-
1. Re: Extra space getting added between two Tj's
Test Screen Name Sep 22, 2014 6:55 AM (in response to Sunny Boyka)Are you using Acrobat to create this PDF? The Acrobat SDK? Do you believe Acrobat is displaying it wrong?
-
2. Re: Extra space getting added between two Tj's
Sunny Boyka Sep 23, 2014 12:17 AM (in response to Test Screen Name)i got a pdf created using acrobat. I used my logic and writing into a notepad. So can you please tell me more about that textmatrix.
Because the logic i used is writing into the notepad without space when the text matrix is 1 0 0 1.
So I wanted to know how to read this text matrix.
-
3. Re: Extra space getting added between two Tj's
Test Screen Name Sep 23, 2014 1:19 AM (in response to Sunny Boyka)No, I don't think I understand, sorry.
Did you create the content stream? Or did Acrobat make it in the usual way (e.g. print to PDF, convert a file etc.)? It still isn't clear whether
- you are learning PDF creation and puzzled
- you are learning PDF parsing and puzzled
- Acrobat seems to be displaying a PDF wrongly
- Acrobat seems to be making a PDF wrongly
The assistance we can give you, or whether we refer you somewhere else, depends on this.
(You don't have to worry about how to read a text matrix specifically. You must apply the calculations in the PDF reference, which derive the text rendering matrix (Trm) from the text matrix, CTM and other graphics state parameters. This also describes how to do text positioning. Do not make any assumptions, just do the math. Don't forget to use text widths AS STORED IN THE PDF, not as found in the system or external font file).
-
4. Re: Extra space getting added between two Tj's
Sunny Boyka Sep 23, 2014 10:08 PM (in response to Sunny Boyka)Actually I am extracting text from pdf which was created using acrobat.
1 0 0 1 1409 77 Tm
[(Filer) -48.4848 (oS) -33.3333 (earchE) -47.4747 (xpres) -36.3636 (si) -44.4444 (on_bp) -37.3737 (:)] TJ
1 0 0 1 1827 77 Tm
[(bp)] TJ
The text getting extracted is "FileroSearchExpression_bp:bp"
0.99 0 0 -1 1409 77 Tm
[(Filer) -48.4848 (oS) -33.3333 (earchE) -47.4747 (xpres) -36.3636 (si) -44.4444 (on_bp) -37.3737 (:)] TJ
0.99 0 0 -1 1827 77 Tm
[(bp)] TJ
The text getting extracted is "FileroSearchExpression_bp: bp"
In the extracted text I am getting a extra space when the text matrix has -1 in it. So I wanted to know the significance of -1.
-
5. Re: Extra space getting added between two Tj's
Test Screen Name Sep 24, 2014 1:56 AM (in response to Sunny Boyka)Are you writing a text extractor software which analyses the content streams?
Or using Acrobat to extract text?
Or using different software to extract text?
The effect of the -1, like the other elements, is to change how Trm is generated, and how the text spacing is calculated. It doesn't have a specific effect by itself. It will be being combined with the CTM, set by cm, which you didn't mention; my guess is that cm will also have a negative fourth component.
In all cases it's important to realise that spaces are inserted by guesswork and fuzzy logic and are often wrong. They may also depend on other factors including average text spacing elsewhere on the page.

Data section

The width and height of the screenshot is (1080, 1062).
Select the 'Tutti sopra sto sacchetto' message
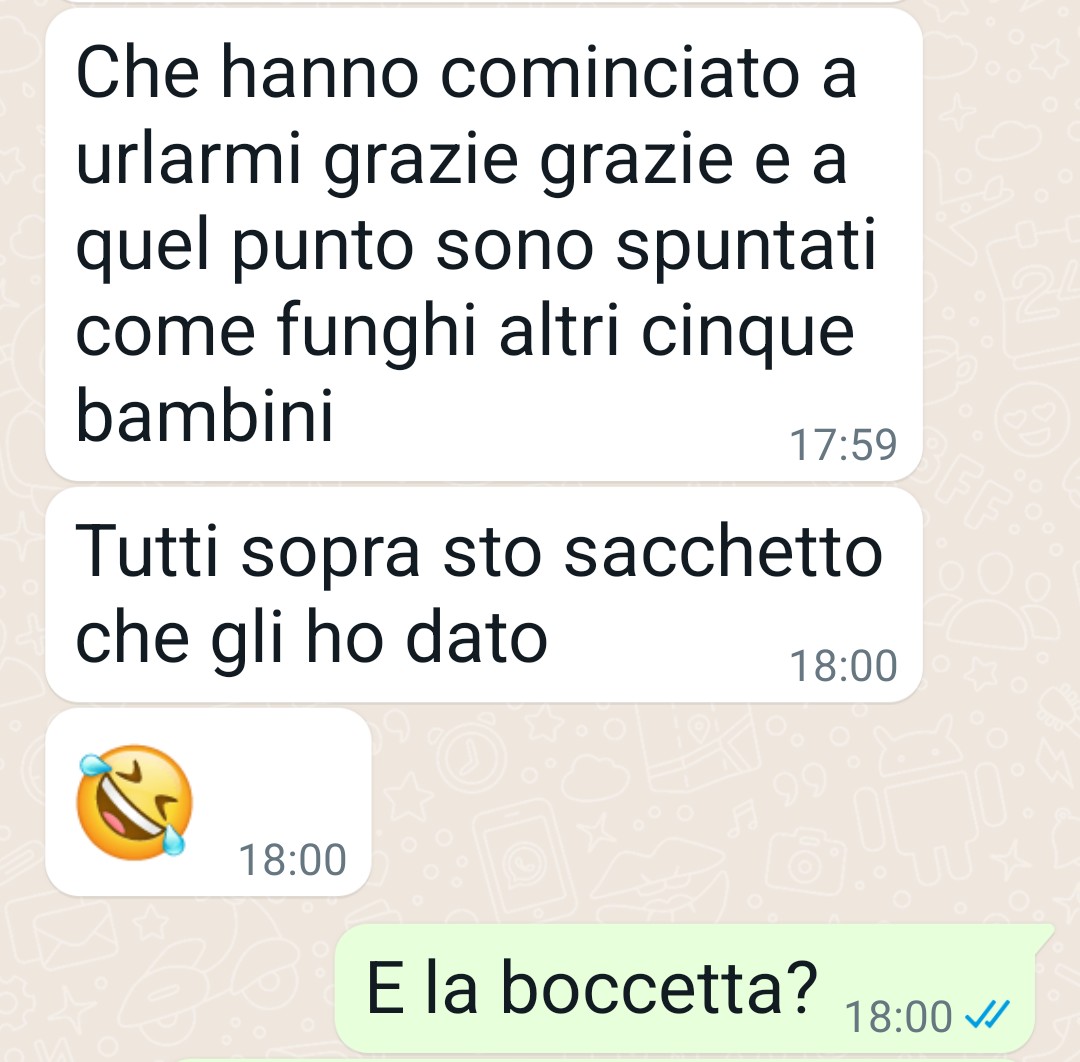click(x=484, y=595)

Written tasks
a – According to the forum thread, how are spaces inserted when text is extracted?
b – Reproduce the text of the forum thread between "The effect of" and "on the page.", inclusive.

Solutions to the exercise
a – By guesswork and fuzzy logic, and they are often wrong.

b –
The effect of the -1, like the other elements, is to change how Trm is generated, and how the text spacing is calculated. It doesn't have a specific effect by itself. It will be being combined with the CTM, set by cm, which you didn't mention; my guess is that cm will also have a negative fourth component.
In all cases it's important to realise that spaces are inserted by guesswork and fuzzy logic and are often wrong. They may also depend on other factors including average text spacing elsewhere on the page.